▸ **Document segment**
Signal49 Research
- Type: Nonprofit applied research organization
- Legal status: Nonprofit with charitable status
- Purpose: Mission to provide Canada's leaders with research insights to inform evidence-based decision-making
- Headquarters: Ottawa, Ontario, Canada
- Region served: Canada
- Official language: English; French;
- President and chief executive officer: Susan Black
- Staff: 200
- Website: www.signal49.ca

= Signal49 Research =

Independent nonprofit applied research organization

Signal49 Research is Canadian applied-research organization that focuses economics, human capital, innovation and technology, education, health, sustainability, Indigenous and northern communities, and immigration.

In the economics forecasting space, Signal49 Research produces medium and long-term outlooks on the national, local, and industrial economies, as well as proprietary economic indicators and custom economic analyses.

(Data excerpts)

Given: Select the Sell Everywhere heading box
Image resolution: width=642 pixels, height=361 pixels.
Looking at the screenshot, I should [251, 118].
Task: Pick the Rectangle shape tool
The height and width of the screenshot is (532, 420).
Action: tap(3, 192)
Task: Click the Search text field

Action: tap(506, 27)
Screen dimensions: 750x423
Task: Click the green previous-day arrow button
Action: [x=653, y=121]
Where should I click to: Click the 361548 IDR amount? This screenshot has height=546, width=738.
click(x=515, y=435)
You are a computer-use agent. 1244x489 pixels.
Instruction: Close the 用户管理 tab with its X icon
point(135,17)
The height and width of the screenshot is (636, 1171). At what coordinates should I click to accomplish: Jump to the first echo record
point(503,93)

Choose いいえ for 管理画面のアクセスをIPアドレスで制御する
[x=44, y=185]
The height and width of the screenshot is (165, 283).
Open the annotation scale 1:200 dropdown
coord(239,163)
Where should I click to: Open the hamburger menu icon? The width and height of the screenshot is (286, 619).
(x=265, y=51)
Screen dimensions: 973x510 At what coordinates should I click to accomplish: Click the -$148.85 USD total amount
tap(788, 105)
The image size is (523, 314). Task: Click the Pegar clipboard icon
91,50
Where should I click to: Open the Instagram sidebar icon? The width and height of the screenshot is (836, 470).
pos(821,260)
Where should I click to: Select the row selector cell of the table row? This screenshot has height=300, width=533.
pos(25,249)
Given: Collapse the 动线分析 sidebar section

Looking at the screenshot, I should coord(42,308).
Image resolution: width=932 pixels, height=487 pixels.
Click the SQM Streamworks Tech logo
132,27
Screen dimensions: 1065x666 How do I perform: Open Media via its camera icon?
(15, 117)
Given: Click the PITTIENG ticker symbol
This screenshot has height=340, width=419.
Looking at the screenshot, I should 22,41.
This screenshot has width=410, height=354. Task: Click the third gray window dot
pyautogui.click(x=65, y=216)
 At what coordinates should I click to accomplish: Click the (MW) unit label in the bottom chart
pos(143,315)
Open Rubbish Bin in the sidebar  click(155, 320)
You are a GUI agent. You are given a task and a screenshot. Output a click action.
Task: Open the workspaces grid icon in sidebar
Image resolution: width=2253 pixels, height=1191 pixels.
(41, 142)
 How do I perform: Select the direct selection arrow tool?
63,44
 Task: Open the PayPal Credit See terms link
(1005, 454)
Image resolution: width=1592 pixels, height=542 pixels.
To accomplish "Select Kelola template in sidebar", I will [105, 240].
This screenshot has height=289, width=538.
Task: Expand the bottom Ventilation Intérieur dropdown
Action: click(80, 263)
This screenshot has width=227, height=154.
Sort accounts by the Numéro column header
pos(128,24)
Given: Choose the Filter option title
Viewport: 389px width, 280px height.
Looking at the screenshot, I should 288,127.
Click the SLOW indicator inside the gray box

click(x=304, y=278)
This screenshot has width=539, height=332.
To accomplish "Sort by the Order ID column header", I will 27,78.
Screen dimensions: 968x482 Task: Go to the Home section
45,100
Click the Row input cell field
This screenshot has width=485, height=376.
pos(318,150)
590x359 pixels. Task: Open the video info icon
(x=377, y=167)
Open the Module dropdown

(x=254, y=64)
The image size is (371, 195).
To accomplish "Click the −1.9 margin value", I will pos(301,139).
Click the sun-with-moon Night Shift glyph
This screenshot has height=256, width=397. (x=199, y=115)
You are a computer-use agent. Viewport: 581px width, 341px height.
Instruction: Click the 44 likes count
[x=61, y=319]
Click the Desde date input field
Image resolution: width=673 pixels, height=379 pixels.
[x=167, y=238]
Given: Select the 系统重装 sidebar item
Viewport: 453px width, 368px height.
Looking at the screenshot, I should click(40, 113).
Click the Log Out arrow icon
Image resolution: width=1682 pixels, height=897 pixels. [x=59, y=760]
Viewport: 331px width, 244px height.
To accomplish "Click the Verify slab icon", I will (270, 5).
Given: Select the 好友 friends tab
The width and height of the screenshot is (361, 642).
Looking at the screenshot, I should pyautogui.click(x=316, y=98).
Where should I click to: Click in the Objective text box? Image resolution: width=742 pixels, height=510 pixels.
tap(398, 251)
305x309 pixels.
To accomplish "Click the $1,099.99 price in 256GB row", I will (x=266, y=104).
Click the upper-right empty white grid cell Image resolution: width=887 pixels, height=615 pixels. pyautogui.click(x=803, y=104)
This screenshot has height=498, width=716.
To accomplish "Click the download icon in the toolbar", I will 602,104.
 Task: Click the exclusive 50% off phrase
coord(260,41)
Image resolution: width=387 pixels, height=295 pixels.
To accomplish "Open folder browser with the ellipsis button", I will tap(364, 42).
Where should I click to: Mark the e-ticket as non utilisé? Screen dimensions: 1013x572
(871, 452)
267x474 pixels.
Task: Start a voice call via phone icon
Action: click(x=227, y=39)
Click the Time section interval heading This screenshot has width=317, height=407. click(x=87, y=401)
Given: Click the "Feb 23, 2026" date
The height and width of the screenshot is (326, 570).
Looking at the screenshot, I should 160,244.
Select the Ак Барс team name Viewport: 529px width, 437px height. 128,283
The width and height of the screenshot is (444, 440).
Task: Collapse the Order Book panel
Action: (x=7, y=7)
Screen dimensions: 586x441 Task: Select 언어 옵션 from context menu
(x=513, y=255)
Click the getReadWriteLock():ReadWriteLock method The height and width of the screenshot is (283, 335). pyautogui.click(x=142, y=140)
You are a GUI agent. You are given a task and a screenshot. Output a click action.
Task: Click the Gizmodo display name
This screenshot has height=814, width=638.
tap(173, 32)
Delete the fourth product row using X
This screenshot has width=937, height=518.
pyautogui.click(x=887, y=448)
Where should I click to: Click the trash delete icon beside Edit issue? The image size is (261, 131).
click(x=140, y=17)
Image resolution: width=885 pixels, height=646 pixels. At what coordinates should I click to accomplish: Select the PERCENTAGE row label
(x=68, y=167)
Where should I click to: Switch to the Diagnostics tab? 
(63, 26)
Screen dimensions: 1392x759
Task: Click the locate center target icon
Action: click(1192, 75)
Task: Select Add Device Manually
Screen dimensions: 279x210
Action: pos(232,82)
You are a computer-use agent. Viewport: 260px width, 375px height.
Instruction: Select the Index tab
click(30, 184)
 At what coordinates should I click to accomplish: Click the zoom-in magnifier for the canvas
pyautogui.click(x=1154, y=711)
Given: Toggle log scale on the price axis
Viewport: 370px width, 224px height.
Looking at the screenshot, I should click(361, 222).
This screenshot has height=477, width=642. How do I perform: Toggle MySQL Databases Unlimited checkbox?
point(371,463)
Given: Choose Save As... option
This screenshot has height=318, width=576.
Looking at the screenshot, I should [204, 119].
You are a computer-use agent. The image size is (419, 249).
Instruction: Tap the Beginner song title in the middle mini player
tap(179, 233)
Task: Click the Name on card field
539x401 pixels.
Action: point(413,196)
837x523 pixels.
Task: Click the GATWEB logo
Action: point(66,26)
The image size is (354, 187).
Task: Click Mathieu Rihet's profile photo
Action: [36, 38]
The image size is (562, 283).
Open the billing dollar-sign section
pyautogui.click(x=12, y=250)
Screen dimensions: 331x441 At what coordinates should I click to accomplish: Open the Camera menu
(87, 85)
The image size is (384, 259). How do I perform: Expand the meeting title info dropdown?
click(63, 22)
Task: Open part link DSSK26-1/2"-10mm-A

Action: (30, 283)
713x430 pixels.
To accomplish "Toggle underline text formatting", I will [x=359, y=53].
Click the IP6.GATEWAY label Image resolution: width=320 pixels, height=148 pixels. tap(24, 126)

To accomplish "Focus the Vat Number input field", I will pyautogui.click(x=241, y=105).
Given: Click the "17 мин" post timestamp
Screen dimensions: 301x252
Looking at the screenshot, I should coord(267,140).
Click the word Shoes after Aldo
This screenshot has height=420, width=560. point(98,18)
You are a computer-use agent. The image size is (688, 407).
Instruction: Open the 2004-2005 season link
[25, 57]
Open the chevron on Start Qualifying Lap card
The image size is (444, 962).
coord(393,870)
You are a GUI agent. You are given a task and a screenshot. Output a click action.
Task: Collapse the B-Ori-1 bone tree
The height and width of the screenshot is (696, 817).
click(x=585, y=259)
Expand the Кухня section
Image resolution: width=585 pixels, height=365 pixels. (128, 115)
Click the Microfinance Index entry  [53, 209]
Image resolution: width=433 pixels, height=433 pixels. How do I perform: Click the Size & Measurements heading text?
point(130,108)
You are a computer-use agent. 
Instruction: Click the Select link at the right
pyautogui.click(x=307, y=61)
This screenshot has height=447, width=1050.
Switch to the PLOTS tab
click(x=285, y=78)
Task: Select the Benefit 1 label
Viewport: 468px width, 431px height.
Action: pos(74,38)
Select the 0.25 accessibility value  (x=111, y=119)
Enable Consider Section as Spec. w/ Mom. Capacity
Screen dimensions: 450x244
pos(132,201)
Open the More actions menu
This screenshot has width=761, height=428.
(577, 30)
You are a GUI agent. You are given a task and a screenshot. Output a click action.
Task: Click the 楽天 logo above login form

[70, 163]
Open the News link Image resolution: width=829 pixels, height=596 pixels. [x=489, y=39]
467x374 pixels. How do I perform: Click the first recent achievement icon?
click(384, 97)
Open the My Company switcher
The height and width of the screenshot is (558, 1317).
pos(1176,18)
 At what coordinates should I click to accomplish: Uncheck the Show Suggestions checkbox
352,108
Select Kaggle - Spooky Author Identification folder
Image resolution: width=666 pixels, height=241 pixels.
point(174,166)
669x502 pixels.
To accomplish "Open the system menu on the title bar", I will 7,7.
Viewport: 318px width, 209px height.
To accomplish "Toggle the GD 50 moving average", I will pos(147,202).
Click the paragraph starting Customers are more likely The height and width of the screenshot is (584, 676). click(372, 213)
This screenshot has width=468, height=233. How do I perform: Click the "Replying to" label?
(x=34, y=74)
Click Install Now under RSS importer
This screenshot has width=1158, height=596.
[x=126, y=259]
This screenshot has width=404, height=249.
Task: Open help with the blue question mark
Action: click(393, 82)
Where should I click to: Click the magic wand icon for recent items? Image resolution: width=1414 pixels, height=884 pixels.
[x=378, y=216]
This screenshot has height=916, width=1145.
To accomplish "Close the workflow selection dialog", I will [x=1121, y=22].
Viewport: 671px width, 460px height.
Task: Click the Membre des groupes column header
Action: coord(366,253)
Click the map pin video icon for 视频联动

▸ **Assigned task 1**
Write out the Signal49 Research profile word for word, everything from "Signal49 Research is" down to "communities, and immigration.".
▸ **Assigned task 2**
Answer these questions using the Signal49 Research profile:
(a) Where is the organization headquartered?
(b) Who is its president and chief executive officer?
(c) Over what time horizons are its economic outlooks produced?

▸ **Exercise result 1**
Signal49 Research is Canadian applied-research organization that focuses economics, human capital, innovation and technology, education, health, sustainability, Indigenous and northern communities, and immigration.

▸ **Exercise result 2**
(a) Ottawa, Ontario, Canada
(b) Susan Black
(c) Medium and long term